P. H. H. : Dans Féerie, ma perte, l’alliance entre l’esthétique de la précision et l’émergence d’une mise en voix intense constitue, en effet, une forme de radicalisation de ma pratique artistique – jeu, danse, écriture. Mon travail, jusque-là marqué par une acribie presque clinique, en effet, se trouve ici remodelé, soumis à l’épreuve de la voix, du corps et de l’interprétation sur scène. Dans Féerie, ma perte, il me semble que je cherche à intensifier une pratique qui n’est pas simplement de l’écriture mais de la tension entre l’intelligible et l’indicible, entre la maîtrise du verbe et la subversion de celui-ci par le corps et la voix. Pas un retour aux origines de la langue, mais une poussée vers ses fractures, là où le texte se désagrège et se réorganise selon ses propres logiques. J’écris, je crois, depuis cette zone où la langue perd sa clarté pour se faire mouvement pulsionnel, onde hallucinée, matériau plastique. Et ce trouble se manifeste à travers l’acte performatif, où la déclamation ne cherche pas à transmettre une signification mais à réactiver la langue, à la rendre tangible, douloureusement présente. Dans cet entrelacs de mots, de corps, et de voix, ce que j’entends radicaliser n’est pas seulement une esthétique, mais une expérience du langage qui se soustrait à l’ordre du rationnel pour entrer dans celui du spectral, de l’affectif, de l’indicible. L’abîme de cette langue n’est pas un point de départ ou un but à atteindre, mais le lieu d’une tension non résolue – cette écriture, ainsi portée à la scène, n’est pas là pour résoudre ou dominer ce qui serait perdu dans le langage, mais pour en montrer l’extrême fragilité, la violence de l’insuffisance. 

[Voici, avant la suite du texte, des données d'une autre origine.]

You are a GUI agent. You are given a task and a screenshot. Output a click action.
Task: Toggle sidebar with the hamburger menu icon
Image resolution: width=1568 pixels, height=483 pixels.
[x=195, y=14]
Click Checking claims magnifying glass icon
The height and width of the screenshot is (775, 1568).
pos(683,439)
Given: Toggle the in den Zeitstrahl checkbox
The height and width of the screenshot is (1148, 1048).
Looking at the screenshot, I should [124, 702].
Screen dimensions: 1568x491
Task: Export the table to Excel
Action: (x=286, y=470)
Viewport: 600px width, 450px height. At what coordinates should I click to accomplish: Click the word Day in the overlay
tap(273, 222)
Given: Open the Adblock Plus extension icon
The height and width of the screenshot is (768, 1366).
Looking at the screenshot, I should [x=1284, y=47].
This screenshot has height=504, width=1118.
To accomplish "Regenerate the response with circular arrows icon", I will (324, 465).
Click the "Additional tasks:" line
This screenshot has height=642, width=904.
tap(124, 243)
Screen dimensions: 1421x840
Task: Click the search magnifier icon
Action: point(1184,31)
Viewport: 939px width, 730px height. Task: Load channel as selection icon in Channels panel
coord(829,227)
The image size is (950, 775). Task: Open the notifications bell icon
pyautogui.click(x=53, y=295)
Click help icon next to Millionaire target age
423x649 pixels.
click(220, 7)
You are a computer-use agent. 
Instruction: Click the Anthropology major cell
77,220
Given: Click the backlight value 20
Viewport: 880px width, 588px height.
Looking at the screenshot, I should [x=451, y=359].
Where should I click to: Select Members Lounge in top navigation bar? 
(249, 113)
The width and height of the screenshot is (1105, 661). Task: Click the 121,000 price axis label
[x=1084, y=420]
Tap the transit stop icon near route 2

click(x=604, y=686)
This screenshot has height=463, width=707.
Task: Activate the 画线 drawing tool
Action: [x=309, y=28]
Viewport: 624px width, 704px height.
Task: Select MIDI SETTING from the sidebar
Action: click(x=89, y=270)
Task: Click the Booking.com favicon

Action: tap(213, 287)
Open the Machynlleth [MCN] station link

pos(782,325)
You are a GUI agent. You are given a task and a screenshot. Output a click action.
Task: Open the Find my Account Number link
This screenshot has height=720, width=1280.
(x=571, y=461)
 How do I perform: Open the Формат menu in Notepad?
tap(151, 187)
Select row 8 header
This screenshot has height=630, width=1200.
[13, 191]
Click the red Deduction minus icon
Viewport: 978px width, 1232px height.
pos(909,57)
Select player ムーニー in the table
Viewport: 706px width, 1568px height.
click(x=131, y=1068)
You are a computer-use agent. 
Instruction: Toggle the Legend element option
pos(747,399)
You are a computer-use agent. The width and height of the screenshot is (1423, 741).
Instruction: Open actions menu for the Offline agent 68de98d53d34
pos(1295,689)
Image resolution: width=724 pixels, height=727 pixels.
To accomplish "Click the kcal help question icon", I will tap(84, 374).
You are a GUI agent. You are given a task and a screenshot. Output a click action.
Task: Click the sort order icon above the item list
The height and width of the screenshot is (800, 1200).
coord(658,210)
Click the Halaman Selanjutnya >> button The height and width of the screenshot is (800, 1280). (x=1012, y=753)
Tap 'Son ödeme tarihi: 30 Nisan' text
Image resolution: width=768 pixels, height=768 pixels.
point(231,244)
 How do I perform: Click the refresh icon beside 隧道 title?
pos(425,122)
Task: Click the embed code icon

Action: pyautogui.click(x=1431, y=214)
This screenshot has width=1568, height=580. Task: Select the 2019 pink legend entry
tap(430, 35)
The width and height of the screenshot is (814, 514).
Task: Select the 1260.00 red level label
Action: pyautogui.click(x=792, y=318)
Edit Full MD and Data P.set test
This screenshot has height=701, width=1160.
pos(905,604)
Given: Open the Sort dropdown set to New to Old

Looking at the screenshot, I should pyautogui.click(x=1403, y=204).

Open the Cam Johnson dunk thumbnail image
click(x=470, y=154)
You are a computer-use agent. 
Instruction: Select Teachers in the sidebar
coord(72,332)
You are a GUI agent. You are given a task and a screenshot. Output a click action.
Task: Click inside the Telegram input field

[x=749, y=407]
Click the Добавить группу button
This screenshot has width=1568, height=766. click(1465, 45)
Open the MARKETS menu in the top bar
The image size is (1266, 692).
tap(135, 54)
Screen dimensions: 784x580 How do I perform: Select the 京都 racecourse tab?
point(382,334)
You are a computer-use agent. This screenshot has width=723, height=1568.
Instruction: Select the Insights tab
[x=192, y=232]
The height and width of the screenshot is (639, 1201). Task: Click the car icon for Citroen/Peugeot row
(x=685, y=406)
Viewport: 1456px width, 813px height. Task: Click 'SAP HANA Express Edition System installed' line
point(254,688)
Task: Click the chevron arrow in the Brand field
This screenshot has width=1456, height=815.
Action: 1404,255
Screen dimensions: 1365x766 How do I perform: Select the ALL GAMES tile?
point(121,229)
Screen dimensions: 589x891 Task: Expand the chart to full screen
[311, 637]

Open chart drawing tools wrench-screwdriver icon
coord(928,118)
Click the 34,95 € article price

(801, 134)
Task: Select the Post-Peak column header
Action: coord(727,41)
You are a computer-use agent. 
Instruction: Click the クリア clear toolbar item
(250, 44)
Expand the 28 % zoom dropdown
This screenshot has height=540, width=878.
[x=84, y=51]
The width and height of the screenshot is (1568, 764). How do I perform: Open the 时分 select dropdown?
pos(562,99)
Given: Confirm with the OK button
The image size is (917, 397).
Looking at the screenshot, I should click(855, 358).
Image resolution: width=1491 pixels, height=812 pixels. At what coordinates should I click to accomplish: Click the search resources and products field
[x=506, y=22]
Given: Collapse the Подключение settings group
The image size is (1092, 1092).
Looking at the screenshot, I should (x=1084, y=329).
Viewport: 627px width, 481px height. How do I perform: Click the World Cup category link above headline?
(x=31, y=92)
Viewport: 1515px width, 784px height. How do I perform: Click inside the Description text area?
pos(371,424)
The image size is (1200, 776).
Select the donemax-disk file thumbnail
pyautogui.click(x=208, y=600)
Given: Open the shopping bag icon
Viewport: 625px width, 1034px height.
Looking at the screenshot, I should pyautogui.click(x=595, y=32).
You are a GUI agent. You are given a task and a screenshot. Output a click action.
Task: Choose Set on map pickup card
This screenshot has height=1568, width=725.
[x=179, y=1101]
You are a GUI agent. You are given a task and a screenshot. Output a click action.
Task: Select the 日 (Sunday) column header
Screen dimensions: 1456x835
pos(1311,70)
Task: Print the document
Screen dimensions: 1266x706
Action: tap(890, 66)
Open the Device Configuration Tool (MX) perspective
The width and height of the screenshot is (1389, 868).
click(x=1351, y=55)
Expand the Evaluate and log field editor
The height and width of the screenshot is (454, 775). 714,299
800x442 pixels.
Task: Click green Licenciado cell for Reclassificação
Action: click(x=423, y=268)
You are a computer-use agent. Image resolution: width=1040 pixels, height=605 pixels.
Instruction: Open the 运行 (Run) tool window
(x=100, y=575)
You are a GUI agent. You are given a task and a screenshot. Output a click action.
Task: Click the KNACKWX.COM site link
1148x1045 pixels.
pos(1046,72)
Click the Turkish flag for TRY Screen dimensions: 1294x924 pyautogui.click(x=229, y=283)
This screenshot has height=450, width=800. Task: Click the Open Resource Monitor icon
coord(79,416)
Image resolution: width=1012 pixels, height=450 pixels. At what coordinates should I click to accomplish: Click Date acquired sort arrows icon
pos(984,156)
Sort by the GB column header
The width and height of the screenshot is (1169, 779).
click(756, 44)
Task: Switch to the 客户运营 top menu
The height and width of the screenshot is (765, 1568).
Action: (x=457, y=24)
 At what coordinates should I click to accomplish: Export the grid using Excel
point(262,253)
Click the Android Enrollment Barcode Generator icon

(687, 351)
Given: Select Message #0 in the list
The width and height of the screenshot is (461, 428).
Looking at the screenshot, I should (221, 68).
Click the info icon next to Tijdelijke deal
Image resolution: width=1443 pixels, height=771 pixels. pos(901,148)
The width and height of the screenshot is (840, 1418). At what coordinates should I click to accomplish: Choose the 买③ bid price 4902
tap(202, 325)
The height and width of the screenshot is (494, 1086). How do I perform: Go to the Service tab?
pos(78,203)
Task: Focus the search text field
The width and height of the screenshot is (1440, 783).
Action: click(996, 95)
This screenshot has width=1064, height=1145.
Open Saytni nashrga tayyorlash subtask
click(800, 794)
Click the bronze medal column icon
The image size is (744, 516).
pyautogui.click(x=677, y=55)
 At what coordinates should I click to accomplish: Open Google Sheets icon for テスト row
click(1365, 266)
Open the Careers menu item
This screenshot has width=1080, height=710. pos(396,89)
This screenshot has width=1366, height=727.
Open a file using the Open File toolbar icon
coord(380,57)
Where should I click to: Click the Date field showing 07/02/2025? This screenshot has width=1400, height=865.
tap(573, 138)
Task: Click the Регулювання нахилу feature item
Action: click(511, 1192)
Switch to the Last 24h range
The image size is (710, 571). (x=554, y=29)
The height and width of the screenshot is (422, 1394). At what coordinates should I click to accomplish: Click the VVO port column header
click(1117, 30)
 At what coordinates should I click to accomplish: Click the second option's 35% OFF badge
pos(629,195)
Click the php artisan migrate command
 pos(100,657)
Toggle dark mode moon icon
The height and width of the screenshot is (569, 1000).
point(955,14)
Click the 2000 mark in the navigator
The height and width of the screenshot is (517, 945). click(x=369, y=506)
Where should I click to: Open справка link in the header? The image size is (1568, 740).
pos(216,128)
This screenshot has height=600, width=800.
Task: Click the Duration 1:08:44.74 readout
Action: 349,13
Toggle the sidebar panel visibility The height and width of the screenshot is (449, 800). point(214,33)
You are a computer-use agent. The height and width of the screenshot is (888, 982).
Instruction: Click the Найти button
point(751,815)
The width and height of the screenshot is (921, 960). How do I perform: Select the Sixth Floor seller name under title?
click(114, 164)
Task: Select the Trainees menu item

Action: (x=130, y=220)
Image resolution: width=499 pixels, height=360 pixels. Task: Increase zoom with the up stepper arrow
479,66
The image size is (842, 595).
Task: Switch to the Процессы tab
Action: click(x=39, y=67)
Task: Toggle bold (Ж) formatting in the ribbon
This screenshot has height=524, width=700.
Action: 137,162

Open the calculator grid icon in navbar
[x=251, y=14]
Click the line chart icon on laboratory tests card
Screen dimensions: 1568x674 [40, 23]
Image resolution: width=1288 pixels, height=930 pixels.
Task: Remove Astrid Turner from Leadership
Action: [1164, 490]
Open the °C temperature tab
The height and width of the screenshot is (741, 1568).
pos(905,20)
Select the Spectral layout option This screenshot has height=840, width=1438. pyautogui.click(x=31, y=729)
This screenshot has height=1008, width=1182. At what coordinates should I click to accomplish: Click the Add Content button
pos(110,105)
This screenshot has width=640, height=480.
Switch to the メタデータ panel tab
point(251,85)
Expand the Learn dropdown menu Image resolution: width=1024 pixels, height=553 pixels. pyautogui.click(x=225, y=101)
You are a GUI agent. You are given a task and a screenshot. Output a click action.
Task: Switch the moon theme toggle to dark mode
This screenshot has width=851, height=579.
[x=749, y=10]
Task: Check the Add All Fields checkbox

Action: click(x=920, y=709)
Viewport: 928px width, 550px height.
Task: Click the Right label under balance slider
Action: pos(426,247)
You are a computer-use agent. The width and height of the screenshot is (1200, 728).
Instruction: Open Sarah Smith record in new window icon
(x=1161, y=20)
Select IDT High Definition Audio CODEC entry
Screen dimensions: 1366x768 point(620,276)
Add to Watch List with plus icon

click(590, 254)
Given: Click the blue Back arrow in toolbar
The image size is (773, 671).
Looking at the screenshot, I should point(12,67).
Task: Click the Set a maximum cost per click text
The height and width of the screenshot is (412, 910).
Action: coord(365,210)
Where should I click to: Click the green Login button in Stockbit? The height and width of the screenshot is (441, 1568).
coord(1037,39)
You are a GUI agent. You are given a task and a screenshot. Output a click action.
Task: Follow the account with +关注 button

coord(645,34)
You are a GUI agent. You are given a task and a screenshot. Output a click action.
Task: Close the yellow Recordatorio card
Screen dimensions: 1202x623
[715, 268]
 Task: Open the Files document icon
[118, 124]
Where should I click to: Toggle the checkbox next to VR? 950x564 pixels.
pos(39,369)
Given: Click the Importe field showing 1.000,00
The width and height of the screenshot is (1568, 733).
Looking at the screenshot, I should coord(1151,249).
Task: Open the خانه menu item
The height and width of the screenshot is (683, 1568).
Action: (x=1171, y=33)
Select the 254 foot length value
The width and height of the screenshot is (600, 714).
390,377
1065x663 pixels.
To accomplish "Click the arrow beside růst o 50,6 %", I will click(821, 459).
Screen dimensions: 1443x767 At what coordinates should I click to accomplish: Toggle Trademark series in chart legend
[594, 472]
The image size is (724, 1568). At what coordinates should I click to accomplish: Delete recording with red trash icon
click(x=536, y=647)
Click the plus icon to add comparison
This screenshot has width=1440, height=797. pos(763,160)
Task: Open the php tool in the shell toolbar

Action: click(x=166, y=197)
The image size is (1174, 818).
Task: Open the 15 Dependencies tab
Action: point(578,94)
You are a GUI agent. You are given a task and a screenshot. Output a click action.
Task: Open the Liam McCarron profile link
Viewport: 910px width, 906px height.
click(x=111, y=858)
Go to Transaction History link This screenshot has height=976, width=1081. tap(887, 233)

Z.C. : Est-ce en pleine conscience, lorsque vous écrivez, que vous abordez des questions existentielles particulièrement complexes? Vous vous êtes déjà exprimée sur votre manière d’écrire, qui se manifeste par ce que vous appelez de « mini éclats psychotiques »; la psychose, « jugulée », dites-vous encore, permet-elle d’articuler à l’économie linguistique qui est celle de Féerie, ma perte des problèmes que l’on pourrait qualifier de philosophiques ? 

P. H. H. : L’interrogation que vous soulevez touche à une dynamique subtile qui traverse non seulement l’écriture de <...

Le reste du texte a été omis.